[Screen grounding listing]
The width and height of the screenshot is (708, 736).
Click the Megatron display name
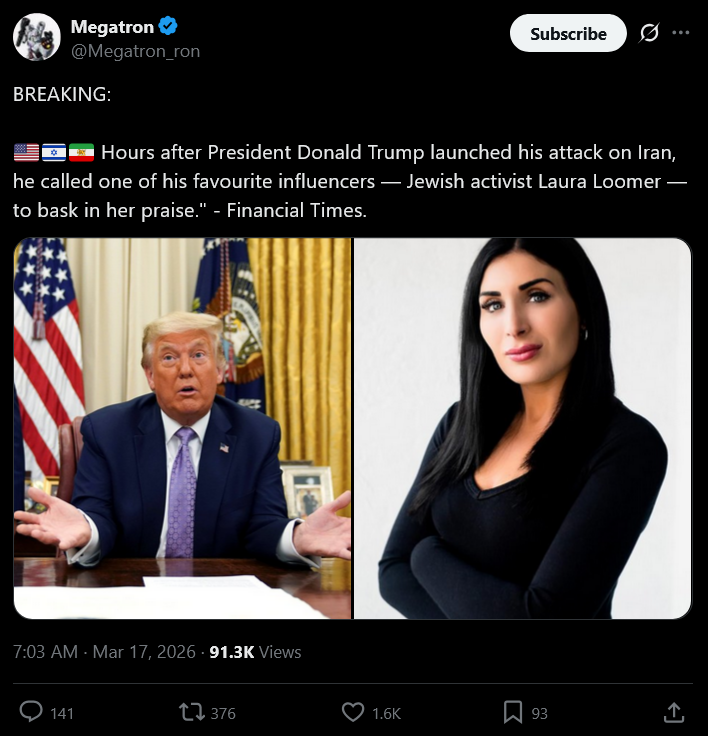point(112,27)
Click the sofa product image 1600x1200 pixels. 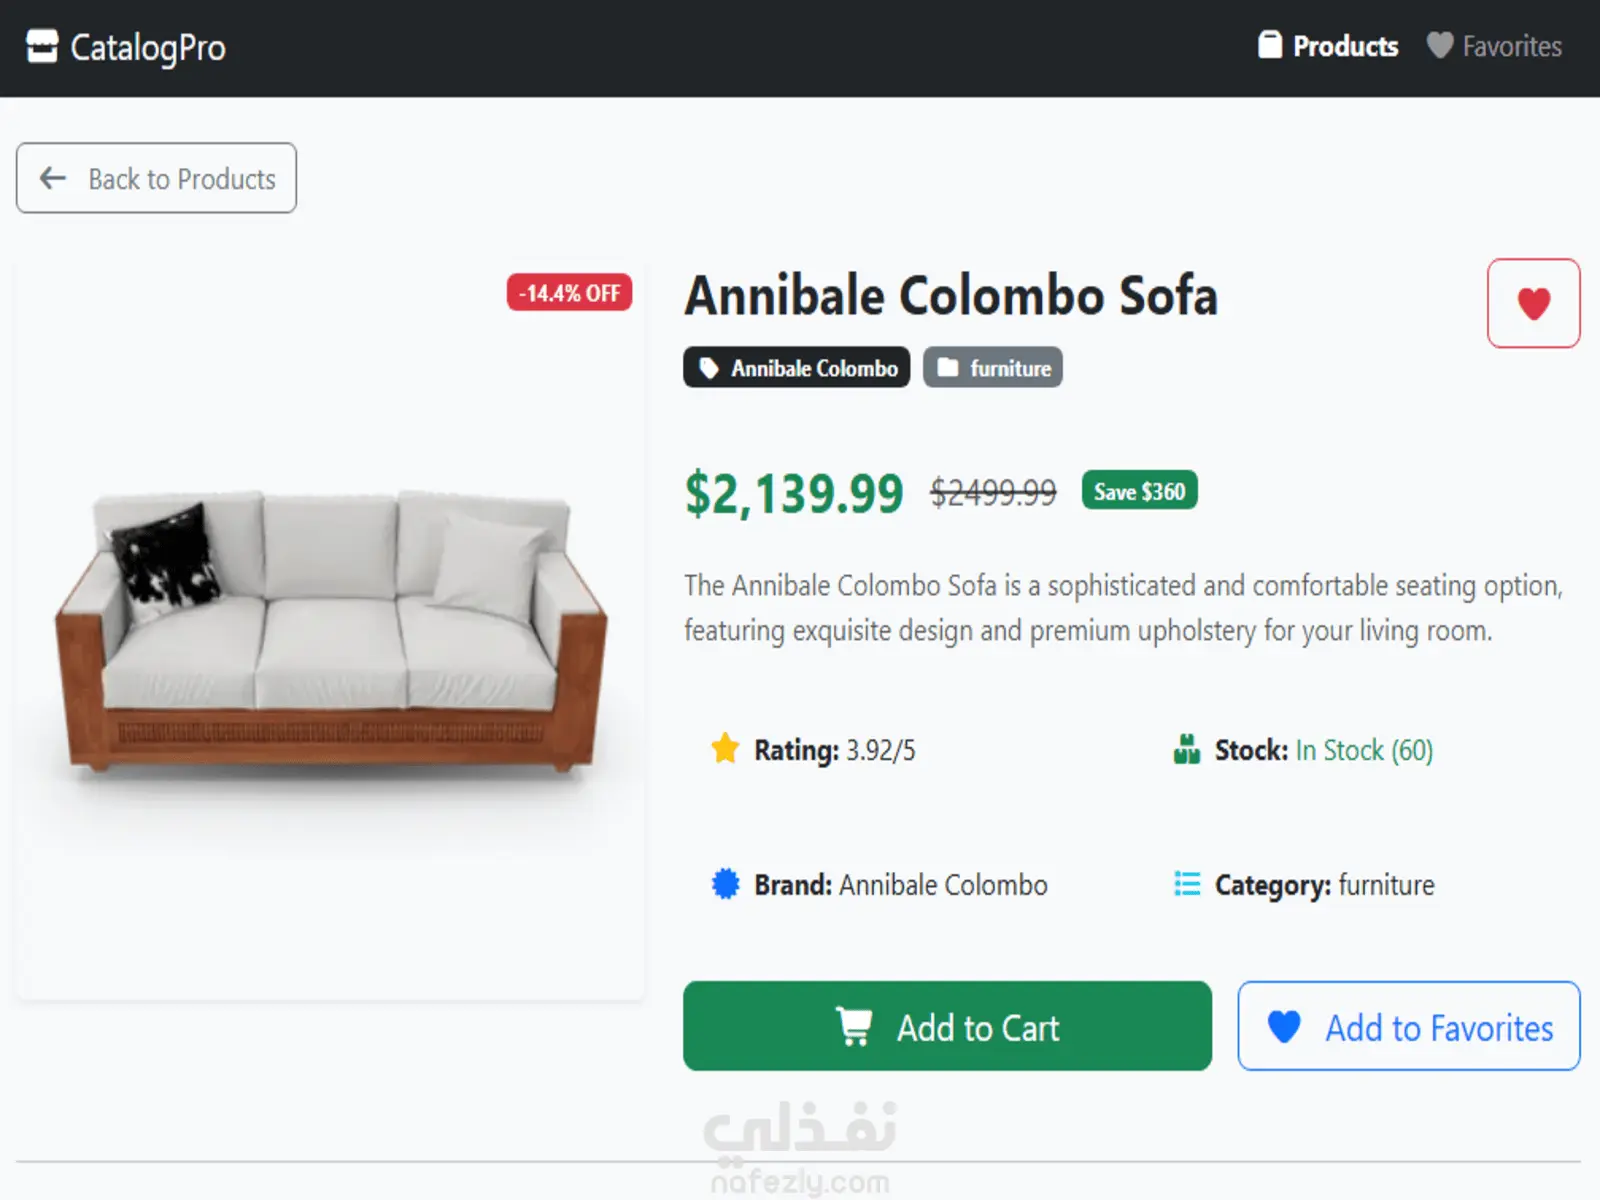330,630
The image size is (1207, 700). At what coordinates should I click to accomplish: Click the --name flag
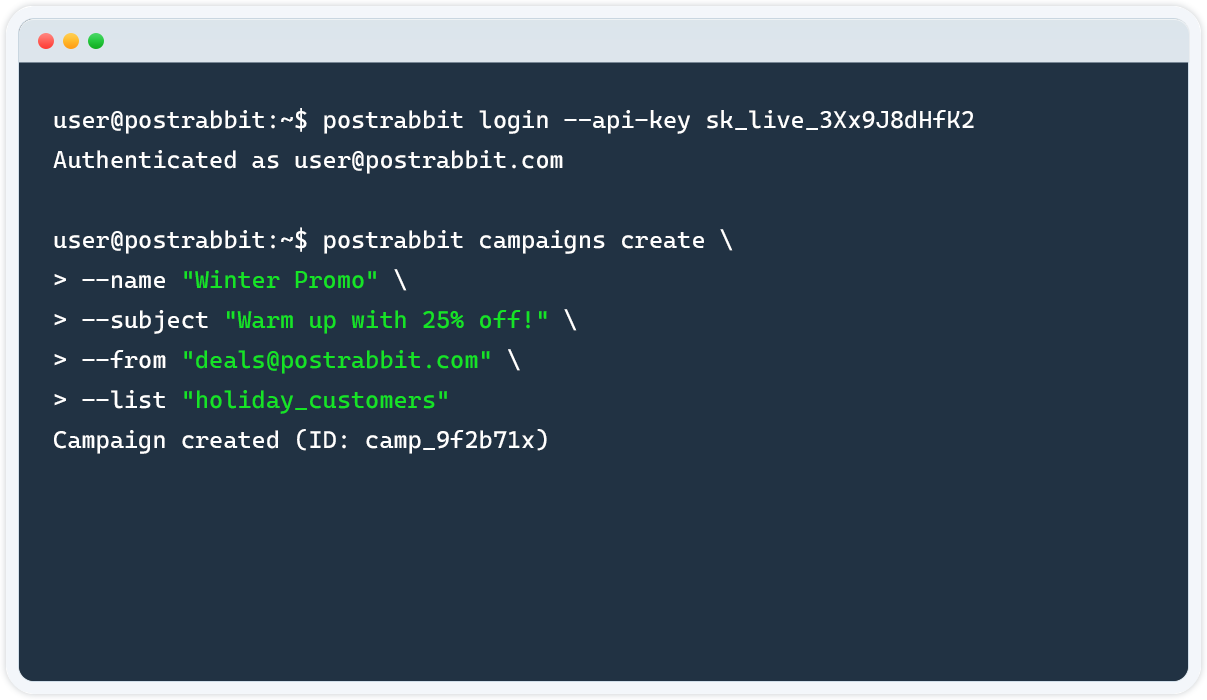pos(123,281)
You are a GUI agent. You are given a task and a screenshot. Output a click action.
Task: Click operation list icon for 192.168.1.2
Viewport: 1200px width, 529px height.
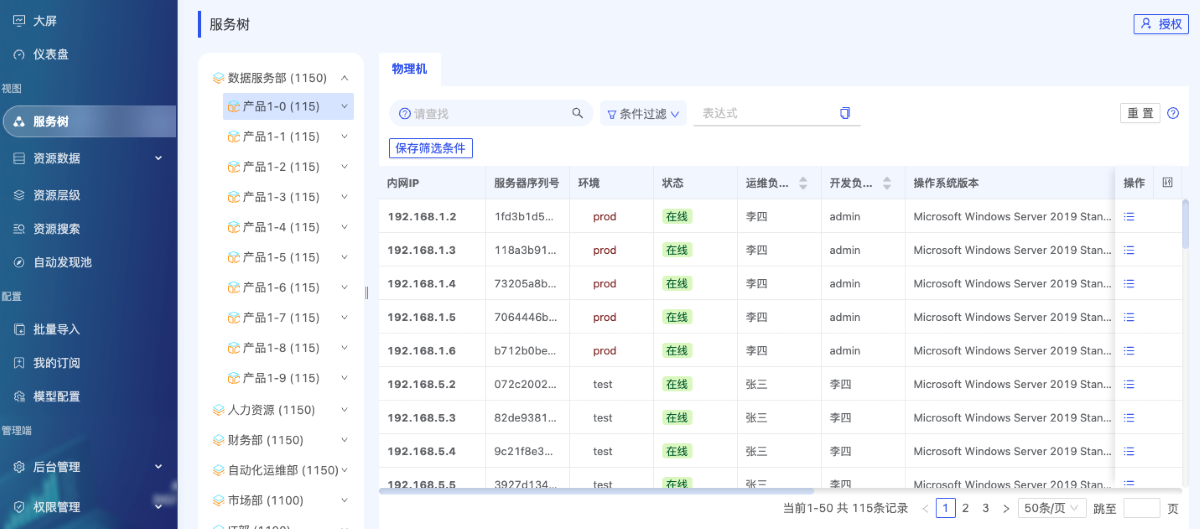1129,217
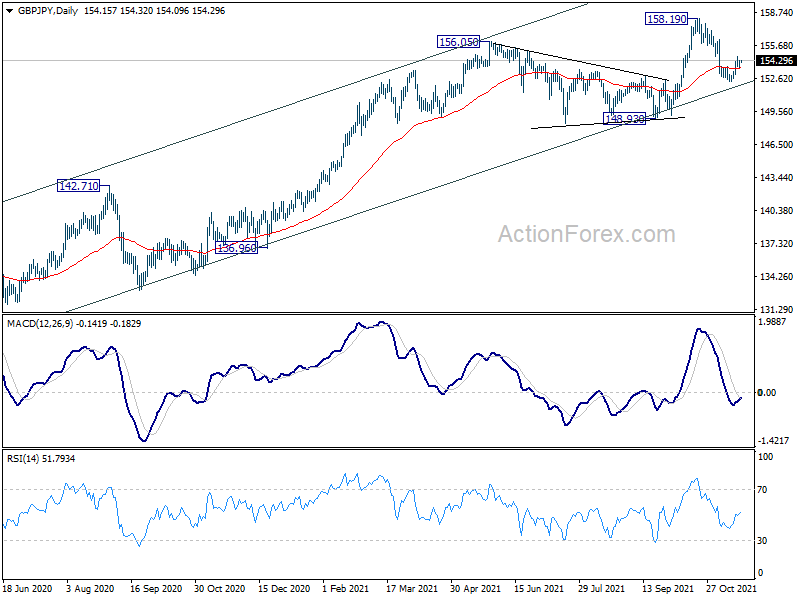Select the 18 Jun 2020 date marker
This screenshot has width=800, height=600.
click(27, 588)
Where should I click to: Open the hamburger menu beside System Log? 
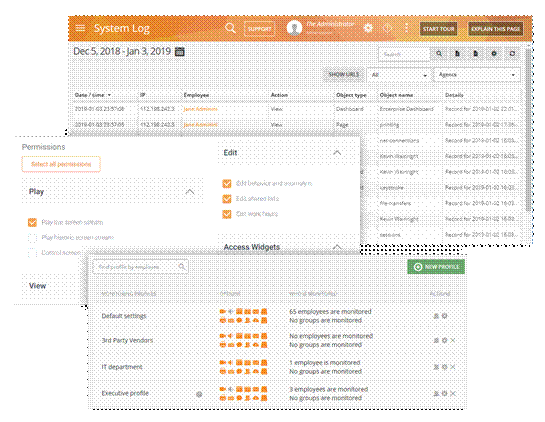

GOAL OF THE EXERCISE –
Reproduce verbatim the portion of the listing that begins with the line containing "The image size" and runs through the end of the listing, omitting the pictures from your answer.

WRITTEN ANSWER –
The image size is (1207, 700). At what coordinates should I click to accomplish: Click the --name flag
pos(123,281)
You are a GUI agent. You are given a task and a screenshot. Output a click action.
Task: Click operation list icon for 192.168.1.2
Viewport: 1200px width, 529px height.
1129,217
Select the 18 Jun 2020 date marker
This screenshot has width=800, height=600.
click(27, 588)
Where should I click to: Open the hamburger menu beside System Log? 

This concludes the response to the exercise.